Lastly, the kMeans clustering was applied on the reduced data of 6 topics. The data was grouped into 6 clusters. From the graphs given below, we can see that for k = 6, we get a desirable inertia and silhouette score (both are measures to quatify how good the clusters are)


Step 8

Given below are the word clouds for the different clusters:

This cluster has many words regarding books and publishing. Projects in this cluster primarily belong to the Publishing, Comics, Journalism and Art categories. So we can say that language used projects in these 4 categories are very similar.
The main words that stand out in this cluster are “Flim” and “Music”. Projects belonging to this cluster are mainly from the Film & Video and Music categories.
The projects in this cluster are related to Food.
This cluster was a little hard to interpret. After inspecting a few projects from this cluster, I decided to name it “Luxury Items”. The text mainly goes like “a lot of craftsmanship is required to create these products”, “a lot of time is spent in design and production”, “quality isn’t comprimised” etc. These projects were from the Design, Fashion, Arts, Crafts categories.
The projects in this cluster are related to Games and Technology.
This cluster is the most interesting one of all. It had projects across all categories. The main theme in this cluster is “Community”, “Awareness” and “Betterment of the Society”.

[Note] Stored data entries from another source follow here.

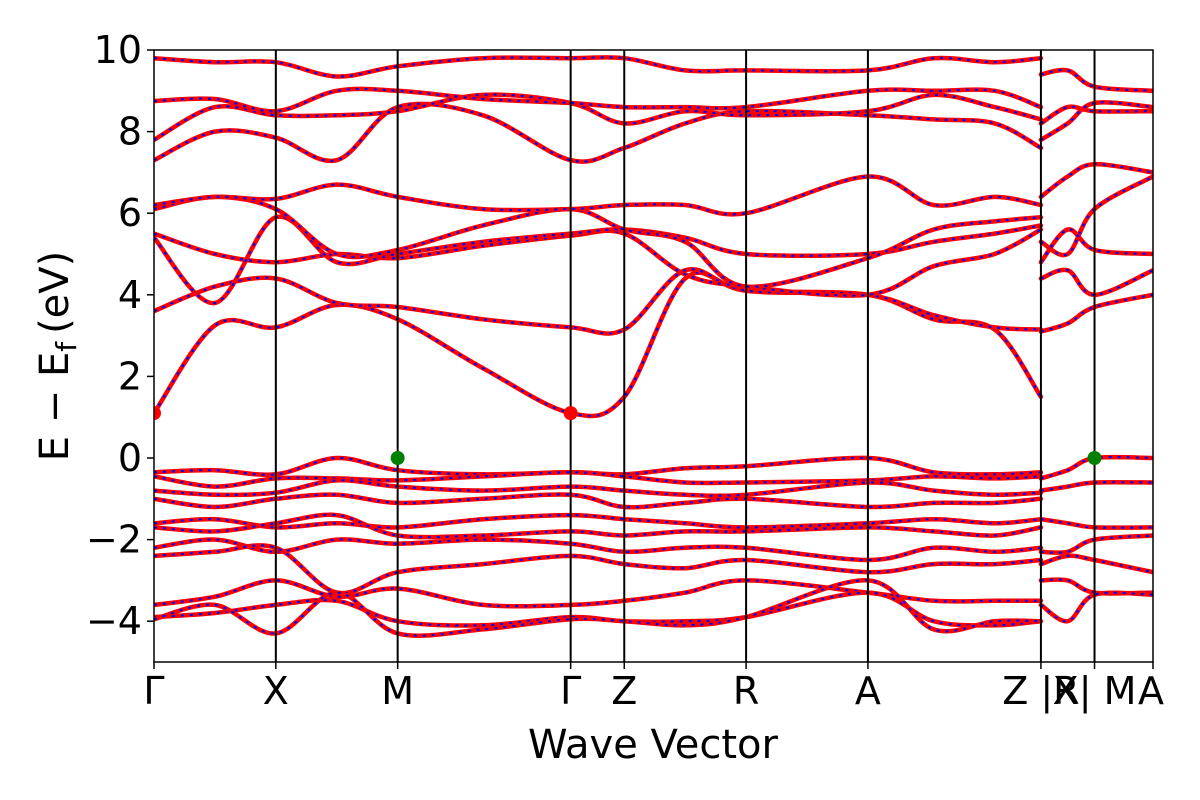 The height and width of the screenshot is (800, 1200). I want to click on band-tail-2-spin-up, so click(1096, 246). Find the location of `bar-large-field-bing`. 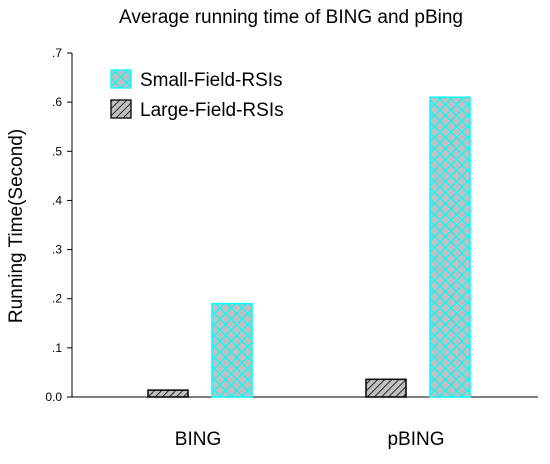

bar-large-field-bing is located at coordinates (168, 394).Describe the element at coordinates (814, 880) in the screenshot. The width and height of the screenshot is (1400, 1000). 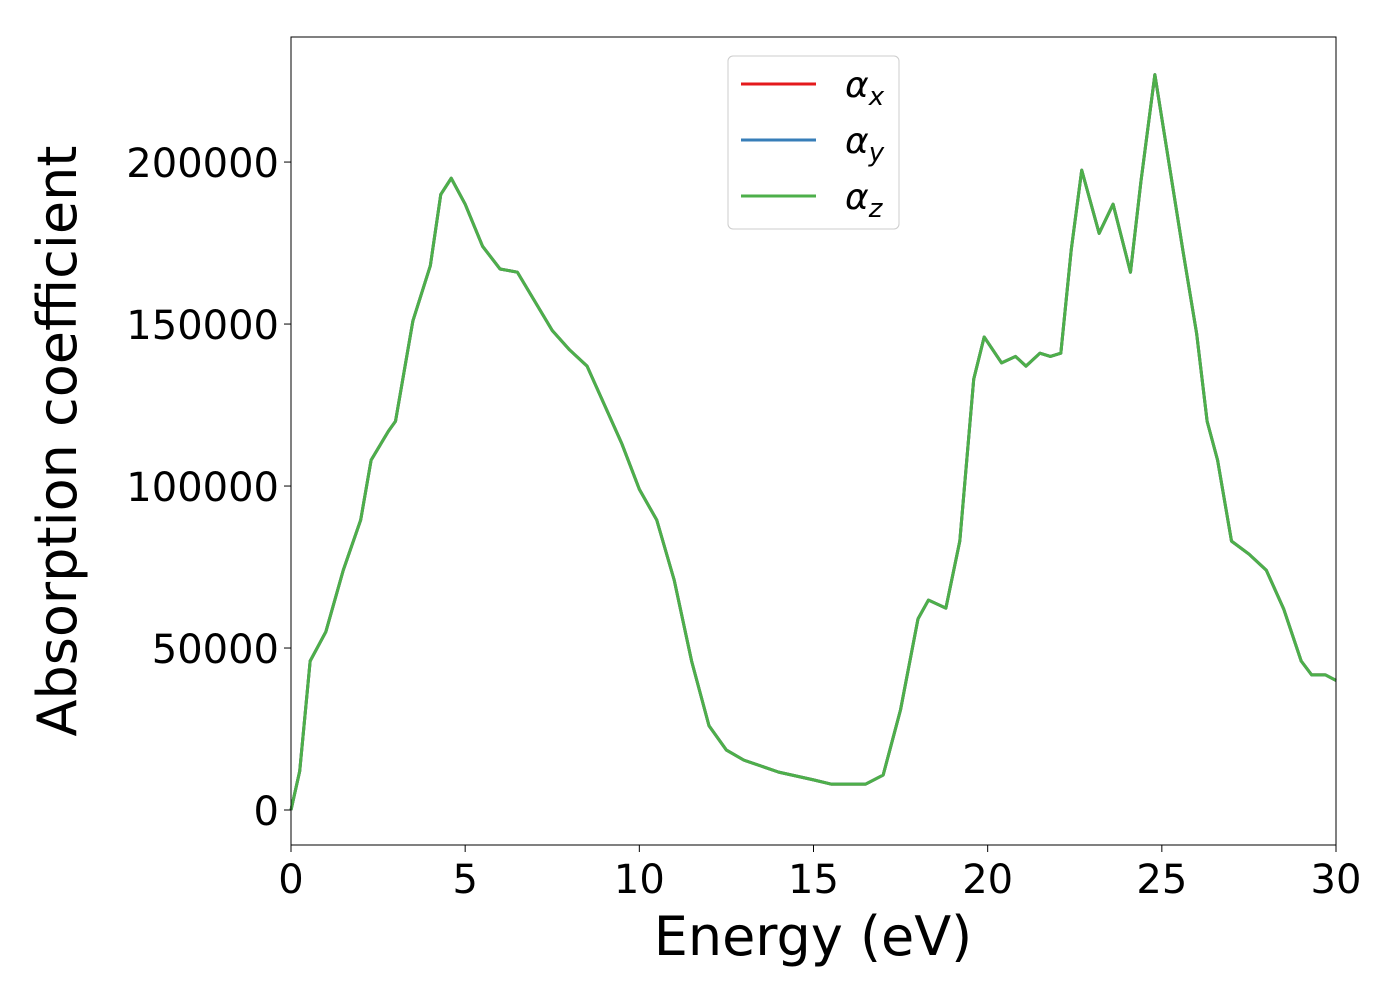
I see `x-tick-label: 15` at that location.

“Community / Awareness” Cluster

I further investigated the projects in the cluster because this is not one of the 15 original categories that Kickstarter had defined.

Given below are 3 projects from this cluster:

This project is about restoring the Apollo Mission Control Center (MCC) in Houston. The creators of this project are trying to raise money in order to restore the site and create a world-class visitor experience that will inspire future generations through this amazing story of technological and human achievement. There is an underlying theme of “community” and “for the future generations to see”.
The goal of this project is to raise awarness about social issues by depicting them through murals across America. This project is put under the Art category but also has an underlying theme of “building awareness” and “making the world a better place”
This project aims to build awareness amongst the residents of Detroit about the water crisis in Flint through artwork. Although an Art project, there is a latent theme of “community” and “awareness”.

There are many more examples of such projects which have a hidden theme of “community” and “awareness” but belong to categories such as “Art”, “Design”, “Technology” etc.

I strongly feel that Kickstarter should create a new category “Community / Awareness” for such projects. By doing so, philanthropist and benevolent people can easily find all these projects in one place rather than searching for them under Art, Design, Technology etc.

Conclusion:

By using NLP and Unsupervised learning methods, I was able to get 6 clusters of projects. Most of these cluster were a combination of 2 or more Kickstarter project categories. Language used by projects in Publishing, Comics, Journalism and Art categories were very similar. So was the language used in Design, Fashion, Arts, Crafts projects. A new category of “Community / Awareness” emerged as a result of the NLP and clustering.